Effects of Continuity of Care on Medication Duplication Among the Elderly
ABSTRACT The effects of continuity of care on health care outcomes are well documented. However, little is known about the effect of continuity at the physician or the site level on the process of care for patients with multiple chronic conditions (MCCs).
The objective of this study was to examine the effects of physician continuity versus site continuity on duplicated medications received by patients with and without MCCs.
This study utilized a longitudinal design with an 8-year follow-up from 2004 to 2011 of patients aged 65 or older under a universal health insurance program in Taiwan (55,573 subjects and 389,011 subject-years). Generalized estimating equation models with propensity score method were conducted to assess the association between continuity and medication duplication.

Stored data

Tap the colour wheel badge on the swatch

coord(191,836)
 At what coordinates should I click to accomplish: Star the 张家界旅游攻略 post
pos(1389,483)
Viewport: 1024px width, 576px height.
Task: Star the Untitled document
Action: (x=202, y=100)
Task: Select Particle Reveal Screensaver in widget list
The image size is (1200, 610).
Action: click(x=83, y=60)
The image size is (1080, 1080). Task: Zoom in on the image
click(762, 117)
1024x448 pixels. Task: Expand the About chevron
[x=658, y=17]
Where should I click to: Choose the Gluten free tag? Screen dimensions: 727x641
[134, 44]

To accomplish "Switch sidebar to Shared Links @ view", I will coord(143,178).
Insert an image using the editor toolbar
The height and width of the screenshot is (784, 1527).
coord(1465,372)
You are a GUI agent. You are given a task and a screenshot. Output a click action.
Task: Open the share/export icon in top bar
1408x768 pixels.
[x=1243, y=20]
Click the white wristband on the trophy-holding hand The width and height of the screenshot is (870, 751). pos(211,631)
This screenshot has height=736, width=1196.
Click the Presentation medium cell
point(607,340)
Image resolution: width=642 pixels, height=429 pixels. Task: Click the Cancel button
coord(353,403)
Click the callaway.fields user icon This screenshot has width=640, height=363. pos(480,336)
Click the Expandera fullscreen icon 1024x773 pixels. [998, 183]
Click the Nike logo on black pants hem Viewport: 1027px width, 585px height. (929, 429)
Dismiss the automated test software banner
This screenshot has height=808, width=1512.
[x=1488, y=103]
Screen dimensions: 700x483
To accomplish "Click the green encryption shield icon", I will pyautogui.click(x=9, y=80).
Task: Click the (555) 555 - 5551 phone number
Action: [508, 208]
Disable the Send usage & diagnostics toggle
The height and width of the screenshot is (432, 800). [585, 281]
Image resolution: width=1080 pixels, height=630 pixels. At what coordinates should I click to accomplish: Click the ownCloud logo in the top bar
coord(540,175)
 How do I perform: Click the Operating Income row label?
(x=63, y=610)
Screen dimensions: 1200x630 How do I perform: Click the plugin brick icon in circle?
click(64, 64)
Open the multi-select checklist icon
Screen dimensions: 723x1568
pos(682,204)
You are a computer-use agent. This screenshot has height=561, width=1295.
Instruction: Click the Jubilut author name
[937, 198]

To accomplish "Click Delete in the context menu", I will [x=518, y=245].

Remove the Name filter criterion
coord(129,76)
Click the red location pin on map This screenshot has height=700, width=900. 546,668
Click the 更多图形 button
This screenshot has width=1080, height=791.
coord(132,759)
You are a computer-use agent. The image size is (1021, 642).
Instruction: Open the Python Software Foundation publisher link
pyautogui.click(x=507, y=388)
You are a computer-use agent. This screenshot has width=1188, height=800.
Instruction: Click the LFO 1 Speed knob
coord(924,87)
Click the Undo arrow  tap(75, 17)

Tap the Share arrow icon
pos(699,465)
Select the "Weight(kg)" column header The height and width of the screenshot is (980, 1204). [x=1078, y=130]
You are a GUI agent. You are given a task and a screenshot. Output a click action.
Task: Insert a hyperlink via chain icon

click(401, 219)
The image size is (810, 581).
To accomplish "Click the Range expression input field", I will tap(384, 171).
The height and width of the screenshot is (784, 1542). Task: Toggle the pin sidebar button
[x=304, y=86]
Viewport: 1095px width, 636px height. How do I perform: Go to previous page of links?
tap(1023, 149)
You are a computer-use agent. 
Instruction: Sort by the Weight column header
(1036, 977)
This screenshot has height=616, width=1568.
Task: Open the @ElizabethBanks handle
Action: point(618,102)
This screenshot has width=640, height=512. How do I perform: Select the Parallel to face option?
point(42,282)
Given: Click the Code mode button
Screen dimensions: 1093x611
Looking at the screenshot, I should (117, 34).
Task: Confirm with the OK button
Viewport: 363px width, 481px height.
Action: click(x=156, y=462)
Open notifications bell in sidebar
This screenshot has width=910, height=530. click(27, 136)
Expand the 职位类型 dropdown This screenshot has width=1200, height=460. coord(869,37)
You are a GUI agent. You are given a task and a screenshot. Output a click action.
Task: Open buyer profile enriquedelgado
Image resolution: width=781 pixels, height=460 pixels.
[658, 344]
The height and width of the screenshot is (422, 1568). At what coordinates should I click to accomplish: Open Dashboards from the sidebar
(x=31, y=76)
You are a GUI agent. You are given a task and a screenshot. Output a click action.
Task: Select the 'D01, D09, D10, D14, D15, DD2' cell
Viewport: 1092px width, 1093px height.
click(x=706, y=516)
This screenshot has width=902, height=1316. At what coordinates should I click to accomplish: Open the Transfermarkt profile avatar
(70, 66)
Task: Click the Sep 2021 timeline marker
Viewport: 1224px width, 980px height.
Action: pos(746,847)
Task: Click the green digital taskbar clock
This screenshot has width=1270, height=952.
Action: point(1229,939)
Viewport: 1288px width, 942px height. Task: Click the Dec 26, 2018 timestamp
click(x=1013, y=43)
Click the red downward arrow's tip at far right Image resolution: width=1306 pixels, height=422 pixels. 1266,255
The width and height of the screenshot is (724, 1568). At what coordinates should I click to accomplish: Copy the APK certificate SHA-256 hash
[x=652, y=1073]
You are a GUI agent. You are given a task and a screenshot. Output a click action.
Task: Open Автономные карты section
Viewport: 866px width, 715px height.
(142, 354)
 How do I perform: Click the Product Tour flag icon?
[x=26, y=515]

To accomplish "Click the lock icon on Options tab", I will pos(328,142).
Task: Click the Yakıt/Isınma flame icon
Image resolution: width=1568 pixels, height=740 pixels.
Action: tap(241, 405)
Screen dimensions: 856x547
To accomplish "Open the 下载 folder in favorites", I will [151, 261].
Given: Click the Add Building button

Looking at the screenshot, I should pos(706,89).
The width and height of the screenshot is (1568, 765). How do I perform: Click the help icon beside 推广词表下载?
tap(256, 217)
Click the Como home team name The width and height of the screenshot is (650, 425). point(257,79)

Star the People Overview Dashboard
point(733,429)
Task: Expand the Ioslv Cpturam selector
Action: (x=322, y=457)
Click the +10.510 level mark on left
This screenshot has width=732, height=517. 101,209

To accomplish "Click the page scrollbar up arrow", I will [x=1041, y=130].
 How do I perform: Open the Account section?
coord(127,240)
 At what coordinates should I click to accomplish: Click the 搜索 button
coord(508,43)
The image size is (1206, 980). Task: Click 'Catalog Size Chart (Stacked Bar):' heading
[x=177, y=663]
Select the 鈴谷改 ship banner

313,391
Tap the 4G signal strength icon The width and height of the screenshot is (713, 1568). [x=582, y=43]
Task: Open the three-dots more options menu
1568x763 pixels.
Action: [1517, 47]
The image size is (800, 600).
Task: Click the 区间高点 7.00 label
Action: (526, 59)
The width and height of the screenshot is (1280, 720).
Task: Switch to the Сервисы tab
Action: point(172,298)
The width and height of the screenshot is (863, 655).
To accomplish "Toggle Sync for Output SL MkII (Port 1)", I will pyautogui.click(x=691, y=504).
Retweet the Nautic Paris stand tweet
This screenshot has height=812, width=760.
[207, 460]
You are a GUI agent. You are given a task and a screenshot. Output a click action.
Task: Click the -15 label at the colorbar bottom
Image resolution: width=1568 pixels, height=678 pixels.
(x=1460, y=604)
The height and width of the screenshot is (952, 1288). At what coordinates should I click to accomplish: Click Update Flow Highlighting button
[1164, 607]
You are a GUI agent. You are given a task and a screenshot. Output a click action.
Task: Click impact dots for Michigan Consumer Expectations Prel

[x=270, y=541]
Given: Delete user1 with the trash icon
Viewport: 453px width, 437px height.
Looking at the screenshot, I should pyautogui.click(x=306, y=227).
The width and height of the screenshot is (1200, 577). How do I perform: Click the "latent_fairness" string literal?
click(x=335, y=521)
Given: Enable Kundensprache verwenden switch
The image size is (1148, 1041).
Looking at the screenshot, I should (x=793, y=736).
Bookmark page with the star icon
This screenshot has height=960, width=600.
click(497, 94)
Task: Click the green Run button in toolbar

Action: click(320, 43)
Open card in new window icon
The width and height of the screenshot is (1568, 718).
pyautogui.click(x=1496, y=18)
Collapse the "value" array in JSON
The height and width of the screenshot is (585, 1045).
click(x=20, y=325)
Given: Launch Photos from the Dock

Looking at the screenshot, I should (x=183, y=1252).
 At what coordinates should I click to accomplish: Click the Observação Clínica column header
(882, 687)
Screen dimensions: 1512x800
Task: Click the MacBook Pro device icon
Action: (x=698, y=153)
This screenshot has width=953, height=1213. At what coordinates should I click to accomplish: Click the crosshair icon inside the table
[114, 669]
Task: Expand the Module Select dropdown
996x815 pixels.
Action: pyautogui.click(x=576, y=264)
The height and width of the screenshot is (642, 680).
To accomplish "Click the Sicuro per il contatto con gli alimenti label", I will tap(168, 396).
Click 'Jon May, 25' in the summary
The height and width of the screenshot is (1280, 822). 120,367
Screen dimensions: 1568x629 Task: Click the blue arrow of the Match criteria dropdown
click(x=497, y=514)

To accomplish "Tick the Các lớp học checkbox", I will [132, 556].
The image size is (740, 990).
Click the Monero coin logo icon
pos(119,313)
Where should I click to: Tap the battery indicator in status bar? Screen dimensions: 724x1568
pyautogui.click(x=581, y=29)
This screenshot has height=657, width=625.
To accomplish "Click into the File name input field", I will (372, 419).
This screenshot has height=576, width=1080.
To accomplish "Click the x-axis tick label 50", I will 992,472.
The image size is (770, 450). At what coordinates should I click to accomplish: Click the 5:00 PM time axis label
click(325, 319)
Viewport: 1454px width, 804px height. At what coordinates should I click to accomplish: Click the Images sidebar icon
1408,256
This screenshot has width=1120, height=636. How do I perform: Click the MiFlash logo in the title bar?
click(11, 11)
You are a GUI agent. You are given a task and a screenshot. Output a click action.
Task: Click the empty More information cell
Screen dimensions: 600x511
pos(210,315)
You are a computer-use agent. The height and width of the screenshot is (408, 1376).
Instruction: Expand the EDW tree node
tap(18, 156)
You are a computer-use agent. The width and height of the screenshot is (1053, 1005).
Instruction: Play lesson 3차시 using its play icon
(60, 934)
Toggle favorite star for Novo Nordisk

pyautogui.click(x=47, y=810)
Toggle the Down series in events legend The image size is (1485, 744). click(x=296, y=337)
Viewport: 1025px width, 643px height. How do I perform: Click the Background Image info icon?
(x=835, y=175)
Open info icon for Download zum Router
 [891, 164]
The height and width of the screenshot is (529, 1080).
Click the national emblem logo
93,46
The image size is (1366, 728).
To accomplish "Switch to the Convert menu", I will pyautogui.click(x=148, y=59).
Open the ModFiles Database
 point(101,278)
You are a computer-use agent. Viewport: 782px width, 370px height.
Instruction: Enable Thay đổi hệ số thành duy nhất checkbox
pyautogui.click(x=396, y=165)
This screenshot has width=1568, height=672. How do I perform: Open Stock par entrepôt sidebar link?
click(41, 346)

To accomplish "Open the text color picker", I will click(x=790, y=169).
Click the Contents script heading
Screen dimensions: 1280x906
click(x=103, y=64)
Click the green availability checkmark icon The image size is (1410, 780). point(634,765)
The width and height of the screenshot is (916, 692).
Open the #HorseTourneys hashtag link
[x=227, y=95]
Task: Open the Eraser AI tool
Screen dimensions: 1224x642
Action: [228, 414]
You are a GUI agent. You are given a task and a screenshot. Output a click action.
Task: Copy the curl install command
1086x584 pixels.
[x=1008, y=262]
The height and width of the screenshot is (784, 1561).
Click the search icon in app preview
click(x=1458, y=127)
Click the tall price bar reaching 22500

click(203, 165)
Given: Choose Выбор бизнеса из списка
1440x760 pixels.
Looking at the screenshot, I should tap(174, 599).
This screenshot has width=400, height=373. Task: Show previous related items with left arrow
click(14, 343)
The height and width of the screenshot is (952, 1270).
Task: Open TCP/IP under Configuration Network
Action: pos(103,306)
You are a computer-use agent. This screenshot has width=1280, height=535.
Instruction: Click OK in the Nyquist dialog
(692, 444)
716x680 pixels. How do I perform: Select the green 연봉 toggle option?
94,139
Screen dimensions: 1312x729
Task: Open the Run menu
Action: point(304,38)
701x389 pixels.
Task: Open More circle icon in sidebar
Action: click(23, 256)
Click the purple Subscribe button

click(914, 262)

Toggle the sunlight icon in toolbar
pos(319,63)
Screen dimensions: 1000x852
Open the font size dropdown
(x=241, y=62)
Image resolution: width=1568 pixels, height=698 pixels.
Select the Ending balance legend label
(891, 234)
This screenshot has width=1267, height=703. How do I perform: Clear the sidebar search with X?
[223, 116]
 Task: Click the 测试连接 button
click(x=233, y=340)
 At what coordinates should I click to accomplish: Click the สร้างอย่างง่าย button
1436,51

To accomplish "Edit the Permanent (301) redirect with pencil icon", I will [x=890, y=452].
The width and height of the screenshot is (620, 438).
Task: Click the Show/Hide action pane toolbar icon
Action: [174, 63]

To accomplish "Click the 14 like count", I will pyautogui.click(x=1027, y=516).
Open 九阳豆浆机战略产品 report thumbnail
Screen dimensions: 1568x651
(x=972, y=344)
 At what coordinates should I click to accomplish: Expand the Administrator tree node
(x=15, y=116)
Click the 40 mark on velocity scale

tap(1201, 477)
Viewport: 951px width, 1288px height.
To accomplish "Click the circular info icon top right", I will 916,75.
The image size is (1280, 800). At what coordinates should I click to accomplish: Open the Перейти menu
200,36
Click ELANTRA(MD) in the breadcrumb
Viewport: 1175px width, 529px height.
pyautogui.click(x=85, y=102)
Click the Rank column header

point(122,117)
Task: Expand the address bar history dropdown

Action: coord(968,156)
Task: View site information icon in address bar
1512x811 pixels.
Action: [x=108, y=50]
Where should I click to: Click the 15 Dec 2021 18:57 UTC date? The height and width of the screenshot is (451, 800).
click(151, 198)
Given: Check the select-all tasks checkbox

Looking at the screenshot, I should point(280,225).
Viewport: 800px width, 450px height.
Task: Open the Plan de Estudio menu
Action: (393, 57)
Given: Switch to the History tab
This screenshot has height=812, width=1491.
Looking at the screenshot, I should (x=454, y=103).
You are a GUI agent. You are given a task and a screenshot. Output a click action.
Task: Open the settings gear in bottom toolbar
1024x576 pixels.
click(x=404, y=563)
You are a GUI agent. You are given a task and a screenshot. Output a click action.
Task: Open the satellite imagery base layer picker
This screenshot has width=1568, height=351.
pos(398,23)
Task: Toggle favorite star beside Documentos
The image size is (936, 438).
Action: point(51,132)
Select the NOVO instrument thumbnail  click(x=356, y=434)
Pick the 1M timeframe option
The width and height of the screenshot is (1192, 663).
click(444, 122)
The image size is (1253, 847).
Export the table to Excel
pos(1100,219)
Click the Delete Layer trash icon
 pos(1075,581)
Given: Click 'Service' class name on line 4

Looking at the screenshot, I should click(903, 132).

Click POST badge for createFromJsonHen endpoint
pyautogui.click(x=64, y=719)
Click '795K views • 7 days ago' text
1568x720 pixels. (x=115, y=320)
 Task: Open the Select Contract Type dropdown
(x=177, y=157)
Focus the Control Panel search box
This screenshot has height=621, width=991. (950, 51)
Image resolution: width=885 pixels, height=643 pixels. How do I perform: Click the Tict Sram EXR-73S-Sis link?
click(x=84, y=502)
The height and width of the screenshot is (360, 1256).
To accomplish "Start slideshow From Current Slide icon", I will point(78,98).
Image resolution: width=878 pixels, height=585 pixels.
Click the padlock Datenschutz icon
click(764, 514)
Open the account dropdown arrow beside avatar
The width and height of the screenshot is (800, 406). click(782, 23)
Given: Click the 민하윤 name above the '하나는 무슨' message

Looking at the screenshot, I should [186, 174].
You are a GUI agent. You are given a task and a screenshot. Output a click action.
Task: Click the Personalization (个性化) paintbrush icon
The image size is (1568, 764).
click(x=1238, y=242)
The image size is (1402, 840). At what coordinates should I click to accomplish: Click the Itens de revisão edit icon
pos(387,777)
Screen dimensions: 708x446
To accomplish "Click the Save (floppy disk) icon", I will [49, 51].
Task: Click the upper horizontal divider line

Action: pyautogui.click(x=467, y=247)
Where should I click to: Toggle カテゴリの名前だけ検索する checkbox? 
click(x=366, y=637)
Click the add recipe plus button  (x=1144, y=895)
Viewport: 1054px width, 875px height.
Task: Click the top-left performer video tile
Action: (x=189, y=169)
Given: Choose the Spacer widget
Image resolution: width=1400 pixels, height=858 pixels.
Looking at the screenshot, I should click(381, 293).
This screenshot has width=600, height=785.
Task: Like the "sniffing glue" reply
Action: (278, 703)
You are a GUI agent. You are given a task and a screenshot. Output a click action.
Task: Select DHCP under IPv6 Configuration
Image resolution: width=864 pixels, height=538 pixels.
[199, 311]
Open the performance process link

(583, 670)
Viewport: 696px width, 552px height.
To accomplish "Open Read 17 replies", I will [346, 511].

**Tasks to perform**:
A: From the abstract on continuity of care, extract everything from "This study utilized" down to "and medication duplication.".
B: According to the abstract on continuity of care, why did the study use generalized estimating equation models with a propensity score method?

**Answers by task**:
A:
This study utilized a longitudinal design with an 8-year follow-up from 2004 to 2011 of patients aged 65 or older under a universal health insurance program in Taiwan (55,573 subjects and 389,011 subject-years). Generalized estimating equation models with propensity score method were conducted to assess the association between continuity and medication duplication.

B: The study used these models to assess the association between continuity of care and medication duplication.